The Co-Management of an Esophageal Cancer Survivor

By: Camille Luke, RDH, MSDH

March 16, 2018

The Challenge:

In 2013, this patient was diagnosed with esophageal cancer and received surgical treatment. A comprehensive oral cancer risk assessment is necessary and recommended for everyone in our practice. OraRisk® HPV completes the comprehensive risk assessment and is especially crucial for this patient with an oral cancer history.

The Background:

  • Age: 75
  • Sex: F
  • Medical History: Allergy to Vicodin and Thermasol, history of gastric reflux, lichen planus and the esophageal cancer in 2013 was treated surgically with removal of the lesion, no reconstruction was needed.

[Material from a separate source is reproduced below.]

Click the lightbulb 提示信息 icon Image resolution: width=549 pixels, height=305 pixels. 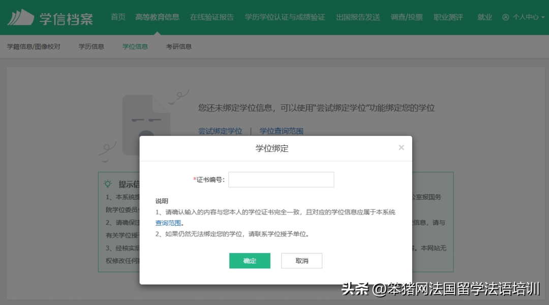click(x=108, y=184)
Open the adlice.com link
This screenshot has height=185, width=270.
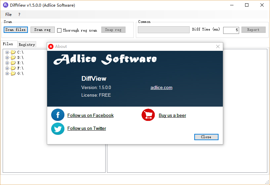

Currently patient has been prescribed and is taking Omeprazole, Ranitidine, Restasis and Acyclovir. The patient states the original cause of the cancer was lichen planus.
  • Last Dental Exam: 12/28/2017
  • Home Care: 3 month periodontal maintenance with good home care consisting of daily flossing and brushing 2x/day.
  • Other Notes: Post-surgical treatment of esophageal cancer to present date, the patient has experienced severe acid reflux and sleeps with her head elevated. She is unable to recline in the dental chair. She states being in monogamous relationship for last 40 years. No education was provided about the HPV connection to some oral cancers at time of cancer diagnosis.
  • Head and Neck oral cancer screening – No significant findings

The Solution:

  • OraRisk® HPV specimen collected 12/28/2017.
  • Co-manage/ Referral: The OraRisk HPV results were reviewed 1/9/2018 and revealed that the patient was positive for HPV type 82, associated with a probable high risk. These were sent to the patient’s primary care provider, ENT and thoracic surgeon at oncology center, along with a message explaining our dental follow up protocol of retesting the OraRisk HPV in 6 months. Due to the patient’s history and the positive OraRisk HPV results, a co-management plan was established. All medical providers requested the patient appoint at their respective offices for a check-up. She is to remain on a frequent recall with all offices to ensure anything abnormal is caught early.
  • Next Dental visit: June 2018 for a 6-months OraRisk HPV follow-up test to establish persistence of the infection.
  • Additional Notes: A 6-months retest interval was established due to the patient’s history of cancer. Our higher standard of care when there is a positive OraRisk HPV is to retest is 12 months to establish persistence of the infection.

The Result:

This case was a great learning experience on collaborating with medical providers. The thoracic surgeon was intrigued that a dental office was performing this type of screening and oral cancer risk assessment. They were quick to contact the patient and schedule a follow up visit. They were supportive of our proposed 6-month retest interval due to her history.

About the Author:

Camille Luke RDH, MSDH has been practicing dental hygiene since 1992. She is a former clinical lead for Pierce College Dental Hygiene Department, adjunct faculty for Eastern Washington University, and practices clinical hygiene part-time in Tumwater, WA. Her recent experience has been mentoring and coaching dental hygienists in multiple practices around Puget Sound implementing systems and protocols to support practice growth. Camille is an active member of ADHA, the American Academy of Oral Systemic Health, the Academy of Laser Dentistry and an affiliate member of the Academy of General Dentistry. In her down time, she enjoys spending time outdoors with her family; running, hiking, kayaking, rock climbing and biking. She is always up for a challenge and finding new opportunities for personal and professional growth.